板谷:多分、すごく惹かれると思うんですね。自分がやりたい事しか考えてないし、命を救うことしか考えてないし、才能もあるし。でも、彼とか夫としてだと難しいかな。惚れちゃうと思うんだけど、いざ彼と生活して家庭を持ってとか考えると。

比嘉:疲れちゃいますよね。

板谷:大変そうだよね。大変そうな気がしますね。

比嘉:だったら、桐生危(池内博之)先生の方が、まだいいかなって。言い方も失礼ですけどね(笑)。っていうのは、痛みを知っているから。結構、ツンデレな部分はありますよね。

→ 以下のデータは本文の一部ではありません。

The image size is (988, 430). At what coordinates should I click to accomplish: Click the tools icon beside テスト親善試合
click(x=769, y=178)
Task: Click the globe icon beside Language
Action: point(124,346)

板谷:危先生の方がしっかりケアはしてくれそうだよね。意外と女の人のことちゃんとケアしてくれそうな気がする。

――陣内孝則さん演じる桐生奠(さだめ)先生は?

比嘉:えー(笑)。

板谷:奠先生も意外とガガガガーっと来られそうじゃない?

比嘉:そうなんですか? 私は受け止める自信がありません。

板谷:いや、意外にいけると思う(笑)。

比嘉:私ですか? じゃあ、がんばりましょうかね(笑)。

板谷:意外と一番、子どもっぽい感じがします。純粋?

比嘉:そうですね。野心的で自分のやりたいことに必死で。

――ありがどうございます。最後に、このドラマを通じて一番伝えたいことは?

比嘉:フィクションなんですが、小児外科の現状とか、色んなものを伝えられたらいいなって思います。板谷さんがおっしゃったように、知るだけで大きく変わると思うので、まずは知ってもらうこと、感じてもらうこと。

板谷:あとは、子どものことを大事に思ってもらいたいかな。最近、虐待とかも増えてきたり、子ども達をもっと尊いものと思わなきゃいけない。ここ忘れたら国が滅びるよっていうくらい大事にしなきゃねって思います。

――はい。ありがとうございます。